→ **Data extract**:
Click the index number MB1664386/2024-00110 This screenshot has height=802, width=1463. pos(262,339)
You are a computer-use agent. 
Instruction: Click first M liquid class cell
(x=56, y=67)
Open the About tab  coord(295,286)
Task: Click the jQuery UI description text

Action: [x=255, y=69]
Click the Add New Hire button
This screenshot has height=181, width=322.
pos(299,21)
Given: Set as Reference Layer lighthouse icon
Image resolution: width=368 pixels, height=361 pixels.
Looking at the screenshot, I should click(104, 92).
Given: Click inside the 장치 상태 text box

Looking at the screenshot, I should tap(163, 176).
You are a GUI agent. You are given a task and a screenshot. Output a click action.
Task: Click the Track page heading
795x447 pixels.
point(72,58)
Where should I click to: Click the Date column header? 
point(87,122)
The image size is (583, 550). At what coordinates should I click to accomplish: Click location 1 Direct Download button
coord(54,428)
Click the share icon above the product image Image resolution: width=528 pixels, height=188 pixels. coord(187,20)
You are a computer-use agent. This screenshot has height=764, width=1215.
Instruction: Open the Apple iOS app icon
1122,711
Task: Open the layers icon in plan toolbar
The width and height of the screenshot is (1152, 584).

→ **Exercise objective**: Return all of the data above exactly, leaving out no line.

→ **Solved problem**:
Click the index number MB1664386/2024-00110 This screenshot has height=802, width=1463. pos(262,339)
You are a computer-use agent. 
Instruction: Click first M liquid class cell
(x=56, y=67)
Open the About tab  coord(295,286)
Task: Click the jQuery UI description text

Action: [x=255, y=69]
Click the Add New Hire button
This screenshot has height=181, width=322.
pos(299,21)
Given: Set as Reference Layer lighthouse icon
Image resolution: width=368 pixels, height=361 pixels.
Looking at the screenshot, I should click(104, 92).
Given: Click inside the 장치 상태 text box

Looking at the screenshot, I should tap(163, 176).
You are a GUI agent. You are given a task and a screenshot. Output a click action.
Task: Click the Track page heading
795x447 pixels.
point(72,58)
Where should I click to: Click the Date column header? 
point(87,122)
The image size is (583, 550). At what coordinates should I click to accomplish: Click location 1 Direct Download button
coord(54,428)
Click the share icon above the product image Image resolution: width=528 pixels, height=188 pixels. coord(187,20)
You are a computer-use agent. This screenshot has height=764, width=1215.
Instruction: Open the Apple iOS app icon
1122,711
Task: Open the layers icon in plan toolbar
The width and height of the screenshot is (1152, 584).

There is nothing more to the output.